Here Is My Obituary
For too long, my life was about me and what I have done. No more. It’s now about what Jesus has done, for me and for the world.
I was being interviewed for a job in college athletics. For a guy in his twenties who lived for sports, it was a dream job.
One of my interviewers was an elderly man who posed this question: “Why do you want this job?”
“I love sports,” I said. “When I read the newspaper, I always read the sports section first.”
“Good answer,” he replied. He then chuckled and said, “When you get to be my age, you always read the obituaries first, to see which of your friends has died.” Everyone in the room burst into laughter.
That was some 25 years ago, and I’ve never forgotten it. (I am now myself a regular visitor of the obituaries page.)
Obituaries are evidence that someone has passed through, almost like footprints on the beach. For most of us, these life tributes are the final impression we make on this earth.
Time, like the tide rolling in over those footprints, causes our story to slowly fade away. Life for the rest of the world goes on.
I always scan the obituaries for people I know. I also like to read about complete strangers. Some of their stories make me smile, particularly those that tell of a life surrendered to Jesus. Others—untimely deaths due to disease and accidents—leave me sorrowful.
The older I get, the more I find myself thinking about the footprints I am making on this earth. Is what I am doing today and every day making a lasting, Kingdom impact? I hope so.
And what about the very last impression I will make? What would my family say if they had to write my obituary today?
Frankly, I don’t care to have the world know much about my career, my education, my hobbies and other worldly pursuits. Are these things important? Yes, they are. But they are not most important.
For too long, my life was about me and what I have done. No more. It’s now about what Jesus has done, for me and for the world. And so, I want the record of my life to above all else give glory to God for the gift of his son, Jesus Christ.

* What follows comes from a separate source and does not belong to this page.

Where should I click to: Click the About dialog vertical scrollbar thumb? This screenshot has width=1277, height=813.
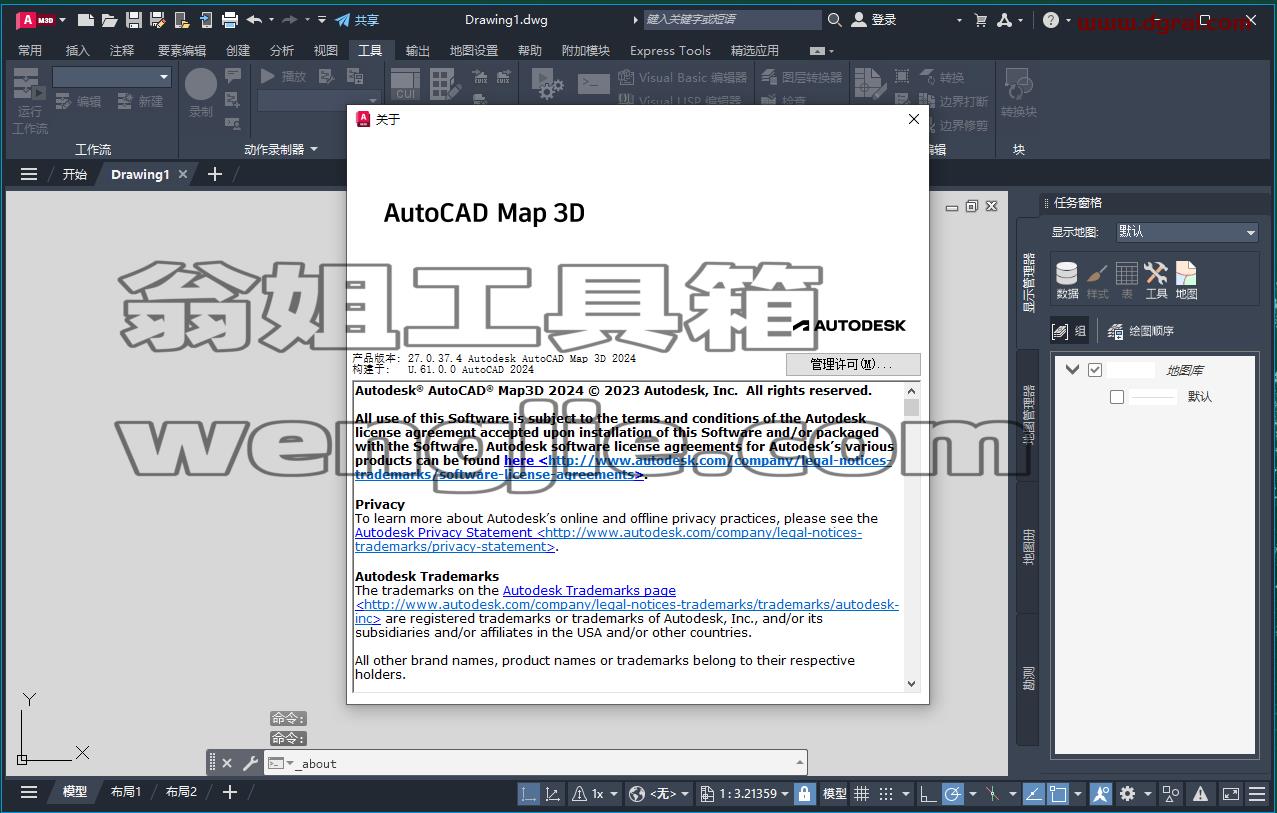pos(911,407)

That’s why I have decided to write my own obituary, as if today were my last. Here, then, is my final footprint, my last chance to be heard, my message to a world that desperately needs to be saved:
Rodney G. Brandt was born April 26, 1963, in Defiance, Ohio.
He was born to Marvin and Emma (Hoops) Brandt and was the youngest of seven children. Rod was known for saying that his parents refused to quit having kids until they got it right.
He was also known for his often poor attempts at humor.
Rod committed his life to Christ as a teenager while on a camping trip with the Campus Life youth ministry.
In his early adult years, Rod strayed from his faith and lived mostly for himself. He pursued the American Dream: self-determination, achievement, leisure and financial security. He thought these things would bring him happiness. But, ultimately that pursuit left him with profound emptiness.
The price of Rod’s sinful life was certain death. The path he was on would have ultimately led to eternal separation from God.
But God never turned his back on Rod, never gave up on him. In fact, God so loved Rod, as he does everyone on this earth, that he sent his son, Jesus, to die for all of mankind’s sins so that anyone who believes in him would have eternal life.
When confronted by the reality of his sin, Rod could not deny it. He thought about all of the poor choices he had made in his life. He had so many regrets.
Rod was deeply ashamed. He wondered how God could ever forgive him.
But while Rod was still wallowing in his shame and regret, his Heavenly Father saw him and was filled with compassion for him. He welcomed Rod back with open arms!
You see, Rod didn’t need to worry about being good enough to get into heaven, because being good enough was never a requirement. (In fact, it would have been impossible.) He needed only to be born again.
Rod was saved by grace, through faith—and this was not of his own doing; it is the gift of God.
From that point on, there was no condemnation for Rod, because through Jesus he was set free from sin and death.
Rod liked to write and for many years worked in marketing. That is what he did, but it isn’t who he was. His career didn’t define him. His true identity was as a child of God.
Rod did his best to live out his years as the salt of the earth and a light to the world. He fought the good fight, he finished the race, and kept the faith. Rod died knowing that nothing in all creation could ever separate him from the love of God.
He has traded his mortal body for an immortal one. He is in that glorious place where Jesus wipes away every tear, where there is no more death or mourning or crying or pain.
Rod is survived by his wife, Lori, children Amanda Pickering and Cameron Brandt, his parents and his siblings Cynthia (Kenn) Sawmiller, Gregory (Linda) Brandt, Alex (Cheryl) Brandt, Eric (Dawn) Brandt and Bradley (Lori) Brandt, and several nieces and nephews. He was preceded in death by his brother, Jeffrey, with whom he has now been reunited in heaven.
In lieu of flowers and other memorials, Rod’s family suggests that donations be made to Christian evangelism ministries, so that the gospel of the kingdom of God may be preached in the whole world as a testimony to all the nations.